My mentors taught me that success meant delivering my initiative on time, on scope, and on budget when I first started managing projects. But that wasn’t true, and it still isn’t. There isn’t an executive anywhere who approves a project with those goals in mind. Decision-makers approve and fund projects to deliver benefit to the business. That benefit can be many things – revenue, cost or risk reduction, compliance, employee or customer satisfaction, and so on. But for a project to succeed it has to deliver those benefits. Because, it’s not just about the money.
The Importance of Defining Benefits and Measures
There is greater recognition of that need today than there was when I first started managing projects. But, it’s still not where it needs to be, at least in my opinion. Ask many project managers what the business benefits are that their initiative needs to deliver. They will undoubtedly refer you to the sponsor or customer representative for the answer. If the project manager doesn’t understand the business value their work aims to deliver, how can they be sure they are making the right decisions?
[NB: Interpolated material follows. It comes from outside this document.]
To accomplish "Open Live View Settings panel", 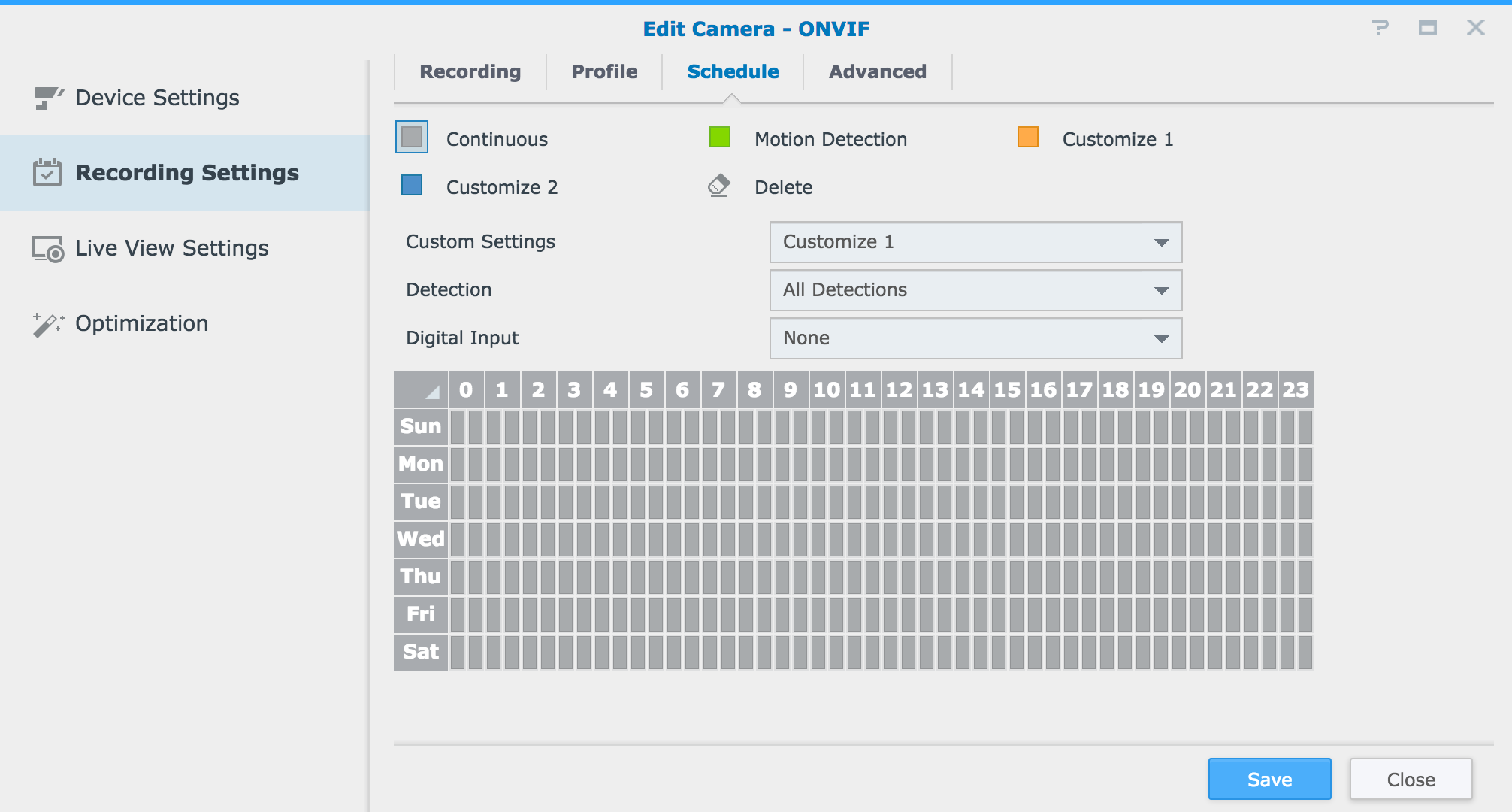I will (x=171, y=248).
Understanding Constraints vs. Value
Ask those same project managers about the constraints of time, cost, and scope and they’ll tell you want to hear. Organizations need to put value and benefits in that same conversation. That requires every project, and by extension every project manager and team, to have:
- Clearly defined benefits. The project is expected to deliver a specific amount and type of value. That could be $1 million in revenue, 2% market share increase, three-point improvement in customer satisfaction, or any other of a thousand different metrics.
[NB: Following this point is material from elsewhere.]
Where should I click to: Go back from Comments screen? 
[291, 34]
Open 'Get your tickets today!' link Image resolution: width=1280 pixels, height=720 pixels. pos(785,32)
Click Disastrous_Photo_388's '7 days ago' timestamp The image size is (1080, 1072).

- Clearly defined measures for those benefits. Determine how to measure the performance in the bullet point above. That could be the next customer survey, the revenue report one quarter after launch, or the amount allocated to a particular general ledger code in the next fiscal year. Again, there are many different measures.
Define both of these up front, alongside making the proposal and considering the investment. That’s where we find the estimates of cost and duration, as well as where we state the features to include. It follows that the reason for the investment – the value, should be there too. People often don’t define them because they consider financial metrics too obvious and other metrics too difficult.
How PPM Solutions Add Value
That’s where a project portfolio management or PPM solution comes in. Sciforma, a world-class PPM offering, enables clients to define and track success criteria and metrics to measure that success. For mainstream metrics like revenue, unit sales, and so on, integrations with other parts of the enterprise technology infrastructure can automate the measurement of performance. But what about those goals and objectives that aren’t so clear cut?
Unit sales, market share, revenue, and similar metrics are trailing indicators – you only get reliable indicators after the fact. That may delay the ability to correct or enhance a project’s deliverables, hurting the ultimate success. That’s where proxies come in – expressions of interest in a new product on the company website for example, or pre-orders by a certain date. Organizations often overlook these metrics, even though they are just as valid as profitability or margin.
With the right PPM solution, it doesn’t matter. Teams can define custom metrics and measures, tie them to the project, monitor performance, and provide actual data. This allows portfolio managers to identify variances in any metric and engage the right stakeholders to review and determine the appropriate response. Again, PPM can assist with modeling of different scenarios, identification of dependencies for any changes and so on.
Remember, it’s not just about the money!
And we’re back to where we started, reminding our self it’s not just about the money. As a final point, it should be noted that value or business benefits can be anything that the organization defines. While objectivity is always the desire, it’s not always possible, especially in projects focused on innovation or research and development. There, subjective metrics are fine – the project is a success if the CEO says that it’s a success for example. But regardless of what the metric is, it, and the measurement approach, must be defined upfront, captured, tracked, and managed in your PPM solution.